> [TASK BRIEF]:
Look through the lines below for the word "icon", and copy every line that has it.

> [DATA EXTRACT]:

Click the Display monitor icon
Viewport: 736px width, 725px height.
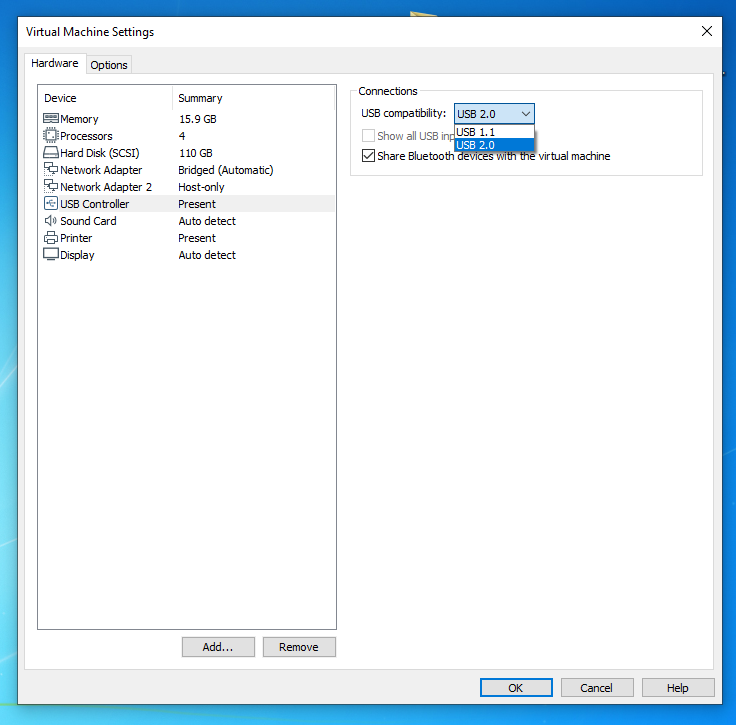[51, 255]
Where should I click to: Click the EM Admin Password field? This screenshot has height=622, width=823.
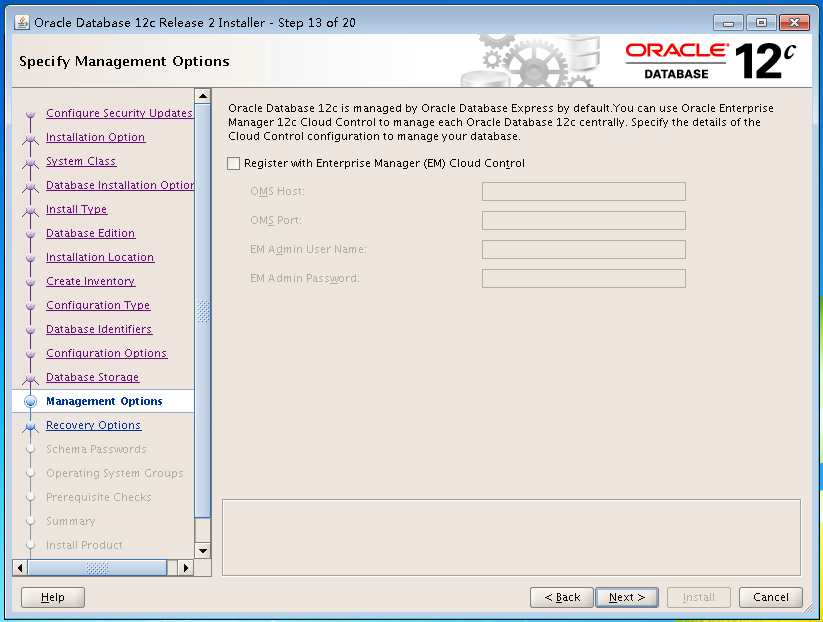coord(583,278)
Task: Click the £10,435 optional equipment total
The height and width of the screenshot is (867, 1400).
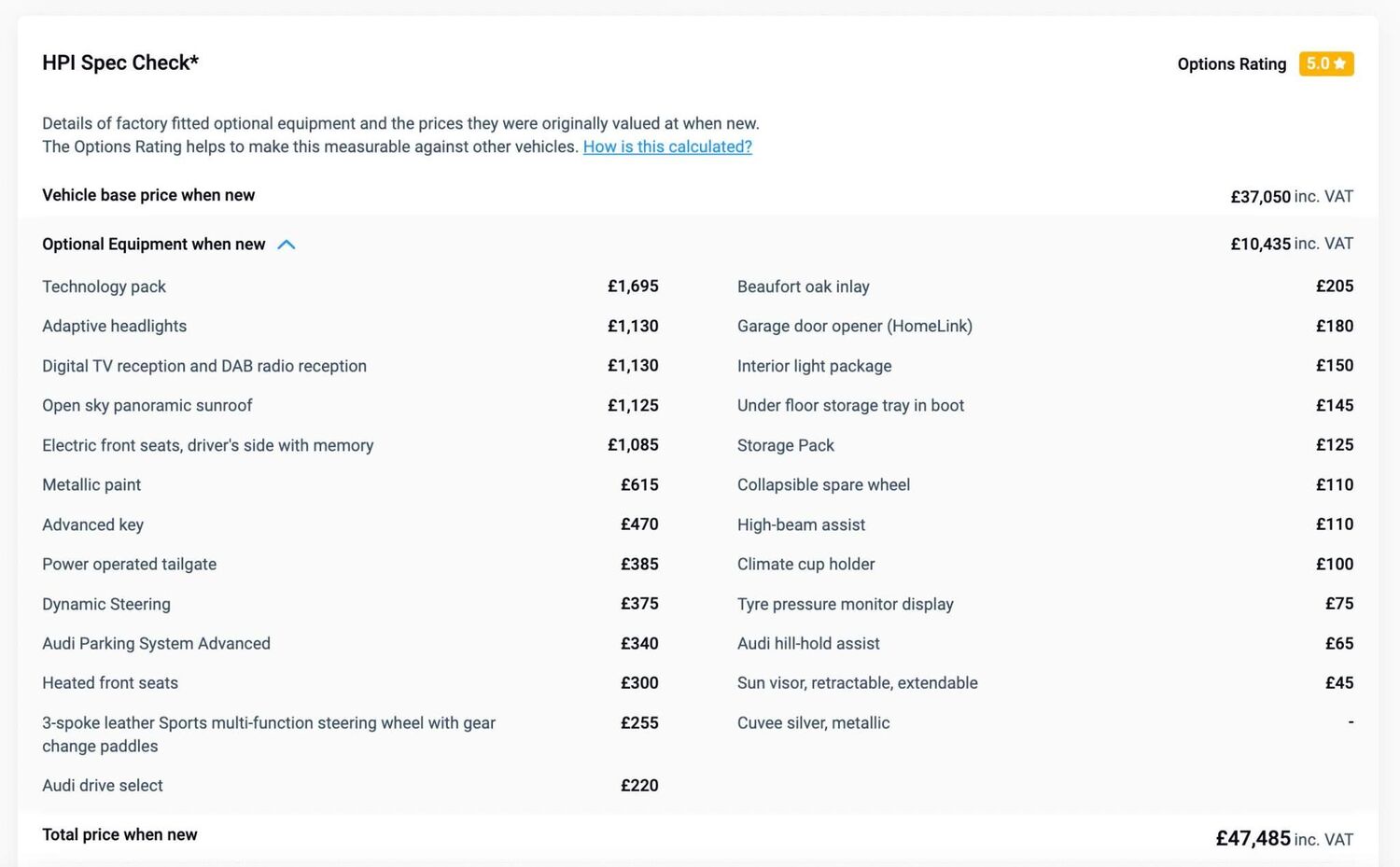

--

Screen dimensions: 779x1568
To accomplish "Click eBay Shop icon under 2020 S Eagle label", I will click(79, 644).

---

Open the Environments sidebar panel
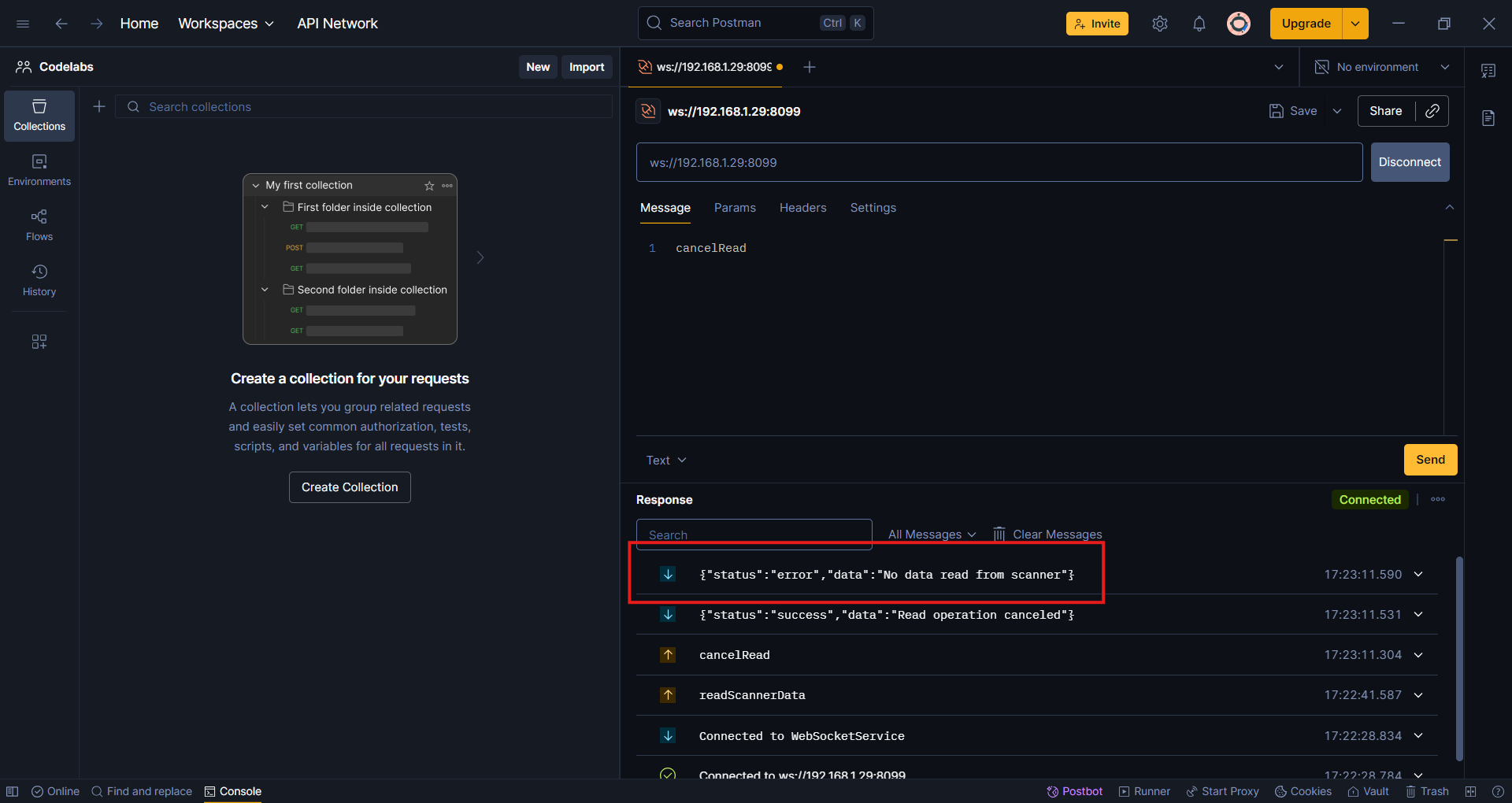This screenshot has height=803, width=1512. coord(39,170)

> [OUTPUT BELOW]:
Click the Display monitor icon
To accomplish "Click eBay Shop icon under 2020 S Eagle label", I will click(79, 644).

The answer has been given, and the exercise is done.